→ DIRECTION: Convert every line of the entries below into a JSON list of strings, one string per line, and leave out the blank lines.

→ DATA SUPPLIED:
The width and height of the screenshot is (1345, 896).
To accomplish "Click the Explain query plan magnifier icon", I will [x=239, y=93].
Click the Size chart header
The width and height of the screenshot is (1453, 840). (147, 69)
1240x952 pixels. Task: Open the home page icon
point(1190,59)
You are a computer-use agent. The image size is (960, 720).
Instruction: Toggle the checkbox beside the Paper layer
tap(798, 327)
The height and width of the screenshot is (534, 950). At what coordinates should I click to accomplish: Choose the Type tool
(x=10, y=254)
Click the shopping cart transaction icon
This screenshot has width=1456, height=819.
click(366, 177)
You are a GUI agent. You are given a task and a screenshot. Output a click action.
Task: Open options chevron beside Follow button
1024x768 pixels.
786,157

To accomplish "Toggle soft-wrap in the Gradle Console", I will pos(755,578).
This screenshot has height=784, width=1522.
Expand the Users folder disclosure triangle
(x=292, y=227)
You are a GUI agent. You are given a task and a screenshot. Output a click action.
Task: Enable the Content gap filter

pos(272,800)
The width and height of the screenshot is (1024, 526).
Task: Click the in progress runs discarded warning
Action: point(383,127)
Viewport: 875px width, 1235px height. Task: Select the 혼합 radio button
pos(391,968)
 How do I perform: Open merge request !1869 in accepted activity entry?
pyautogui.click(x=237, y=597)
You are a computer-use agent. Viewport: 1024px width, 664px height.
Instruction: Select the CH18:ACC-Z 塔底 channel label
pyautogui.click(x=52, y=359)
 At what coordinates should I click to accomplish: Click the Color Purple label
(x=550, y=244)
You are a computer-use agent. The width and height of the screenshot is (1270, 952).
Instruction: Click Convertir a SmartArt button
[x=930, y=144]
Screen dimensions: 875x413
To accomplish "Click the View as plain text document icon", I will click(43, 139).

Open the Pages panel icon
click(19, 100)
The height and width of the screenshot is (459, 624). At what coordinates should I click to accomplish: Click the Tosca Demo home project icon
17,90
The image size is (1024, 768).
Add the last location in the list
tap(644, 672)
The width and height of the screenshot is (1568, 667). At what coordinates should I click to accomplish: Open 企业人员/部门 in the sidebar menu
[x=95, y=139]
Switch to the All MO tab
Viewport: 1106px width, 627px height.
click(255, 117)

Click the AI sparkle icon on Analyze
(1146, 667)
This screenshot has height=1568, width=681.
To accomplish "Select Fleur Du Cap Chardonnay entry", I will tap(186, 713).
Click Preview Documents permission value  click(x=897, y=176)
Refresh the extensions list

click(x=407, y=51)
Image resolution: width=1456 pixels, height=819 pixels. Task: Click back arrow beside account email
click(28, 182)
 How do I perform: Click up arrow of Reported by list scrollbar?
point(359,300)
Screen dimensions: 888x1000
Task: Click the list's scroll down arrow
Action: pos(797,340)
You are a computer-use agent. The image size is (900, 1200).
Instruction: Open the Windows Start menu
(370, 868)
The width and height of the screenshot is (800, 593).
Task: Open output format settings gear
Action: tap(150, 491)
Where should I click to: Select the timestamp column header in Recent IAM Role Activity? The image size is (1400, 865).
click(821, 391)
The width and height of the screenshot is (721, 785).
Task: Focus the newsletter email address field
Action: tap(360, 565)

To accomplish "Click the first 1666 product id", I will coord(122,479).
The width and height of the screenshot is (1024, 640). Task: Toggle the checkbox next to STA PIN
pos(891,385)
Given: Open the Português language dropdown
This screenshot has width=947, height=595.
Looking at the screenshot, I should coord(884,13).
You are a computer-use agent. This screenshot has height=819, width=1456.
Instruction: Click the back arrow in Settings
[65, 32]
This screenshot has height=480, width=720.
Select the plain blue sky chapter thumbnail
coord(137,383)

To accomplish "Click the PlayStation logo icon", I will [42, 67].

→ WORKED SOLUTION:
[
  "The width and height of the screenshot is (1345, 896).",
  "To accomplish \"Click the Explain query plan magnifier icon\", I will [x=239, y=93].",
  "Click the Size chart header",
  "The width and height of the screenshot is (1453, 840). (147, 69)",
  "1240x952 pixels. Task: Open the home page icon",
  "point(1190,59)",
  "You are a computer-use agent. The image size is (960, 720).",
  "Instruction: Toggle the checkbox beside the Paper layer",
  "tap(798, 327)",
  "The height and width of the screenshot is (534, 950). At what coordinates should I click to accomplish: Choose the Type tool",
  "(x=10, y=254)",
  "Click the shopping cart transaction icon",
  "This screenshot has width=1456, height=819.",
  "click(366, 177)",
  "You are a GUI agent. You are given a task and a screenshot. Output a click action.",
  "Task: Open options chevron beside Follow button",
  "1024x768 pixels.",
  "786,157",
  "To accomplish \"Toggle soft-wrap in the Gradle Console\", I will pos(755,578).",
  "This screenshot has height=784, width=1522.",
  "Expand the Users folder disclosure triangle",
  "(x=292, y=227)",
  "You are a GUI agent. You are given a task and a screenshot. Output a click action.",
  "Task: Enable the Content gap filter",
  "pos(272,800)",
  "The width and height of the screenshot is (1024, 526).",
  "Task: Click the in progress runs discarded warning",
  "Action: point(383,127)",
  "Viewport: 875px width, 1235px height. Task: Select the 혼합 radio button",
  "pos(391,968)",
  " How do I perform: Open merge request !1869 in accepted activity entry?",
  "pyautogui.click(x=237, y=597)",
  "You are a computer-use agent. Viewport: 1024px width, 664px height.",
  "Instruction: Select the CH18:ACC-Z 塔底 channel label",
  "pyautogui.click(x=52, y=359)",
  " At what coordinates should I click to accomplish: Click the Color Purple label",
  "(x=550, y=244)",
  "You are a computer-use agent. The width and height of the screenshot is (1270, 952).",
  "Instruction: Click Convertir a SmartArt button",
  "[x=930, y=144]",
  "Screen dimensions: 875x413",
  "To accomplish \"Click the View as plain text document icon\", I will click(43, 139).",
  "Open the Pages panel icon",
  "click(19, 100)",
  "The height and width of the screenshot is (459, 624). At what coordinates should I click to accomplish: Click the Tosca Demo home project icon",
  "17,90",
  "The image size is (1024, 768).",
  "Add the last location in the list",
  "tap(644, 672)",
  "The width and height of the screenshot is (1568, 667). At what coordinates should I click to accomplish: Open 企业人员/部门 in the sidebar menu",
  "[x=95, y=139]",
  "Switch to the All MO tab",
  "Viewport: 1106px width, 627px height.",
  "click(255, 117)",
  "Click the AI sparkle icon on Analyze",
  "(1146, 667)",
  "This screenshot has height=1568, width=681.",
  "To accomplish \"Select Fleur Du Cap Chardonnay entry\", I will tap(186, 713).",
  "Click Preview Documents permission value  click(x=897, y=176)",
  "Refresh the extensions list",
  "click(x=407, y=51)",
  "Image resolution: width=1456 pixels, height=819 pixels. Task: Click back arrow beside account email",
  "click(28, 182)",
  " How do I perform: Click up arrow of Reported by list scrollbar?",
  "point(359,300)",
  "Screen dimensions: 888x1000",
  "Task: Click the list's scroll down arrow",
  "Action: pos(797,340)",
  "You are a computer-use agent. The image size is (900, 1200).",
  "Instruction: Open the Windows Start menu",
  "(370, 868)",
  "The width and height of the screenshot is (800, 593).",
  "Task: Open output format settings gear",
  "Action: tap(150, 491)",
  "Where should I click to: Select the timestamp column header in Recent IAM Role Activity? The image size is (1400, 865).",
  "click(821, 391)",
  "The width and height of the screenshot is (721, 785).",
  "Task: Focus the newsletter email address field",
  "Action: tap(360, 565)",
  "To accomplish \"Click the first 1666 product id\", I will coord(122,479).",
  "The width and height of the screenshot is (1024, 640). Task: Toggle the checkbox next to STA PIN",
  "pos(891,385)",
  "Given: Open the Português language dropdown",
  "This screenshot has width=947, height=595.",
  "Looking at the screenshot, I should coord(884,13).",
  "You are a computer-use agent. This screenshot has height=819, width=1456.",
  "Instruction: Click the back arrow in Settings",
  "[65, 32]",
  "This screenshot has height=480, width=720.",
  "Select the plain blue sky chapter thumbnail",
  "coord(137,383)",
  "To accomplish \"Click the PlayStation logo icon\", I will [42, 67]."
]